* _Data provided_
****************
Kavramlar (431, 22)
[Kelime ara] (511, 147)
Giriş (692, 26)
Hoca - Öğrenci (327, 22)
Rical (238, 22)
****************
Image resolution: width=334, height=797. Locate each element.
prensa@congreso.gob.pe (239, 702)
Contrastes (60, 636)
****************
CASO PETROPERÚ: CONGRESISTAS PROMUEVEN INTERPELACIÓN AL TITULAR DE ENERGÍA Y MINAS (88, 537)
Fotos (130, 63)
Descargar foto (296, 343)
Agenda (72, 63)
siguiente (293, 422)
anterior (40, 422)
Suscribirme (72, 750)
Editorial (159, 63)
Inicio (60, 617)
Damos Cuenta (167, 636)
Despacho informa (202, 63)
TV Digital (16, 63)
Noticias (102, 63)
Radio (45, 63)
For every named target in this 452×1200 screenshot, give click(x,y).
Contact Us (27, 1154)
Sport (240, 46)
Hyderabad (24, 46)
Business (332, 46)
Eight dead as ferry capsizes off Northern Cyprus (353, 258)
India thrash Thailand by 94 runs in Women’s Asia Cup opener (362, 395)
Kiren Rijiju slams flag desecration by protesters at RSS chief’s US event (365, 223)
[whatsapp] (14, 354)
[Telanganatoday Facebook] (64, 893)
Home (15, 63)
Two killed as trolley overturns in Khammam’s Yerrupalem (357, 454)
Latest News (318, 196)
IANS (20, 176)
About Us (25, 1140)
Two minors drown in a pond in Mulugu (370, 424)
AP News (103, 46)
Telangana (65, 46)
****************
* _Written task_
Turn the records starting at the line that contains "Image resolution: width=334, height=797." and ending at the line that contains "Contrastes (60, 636)" into a Markdown table with the columns Number and Text, one row per line and no blank lines.

* _Written solution_
| Number | Text |
|---|---|
| 1 | Image resolution: width=334, height=797. Locate each element. |
| 2 | prensa@congreso.gob.pe (239, 702) |
| 3 | Contrastes (60, 636) |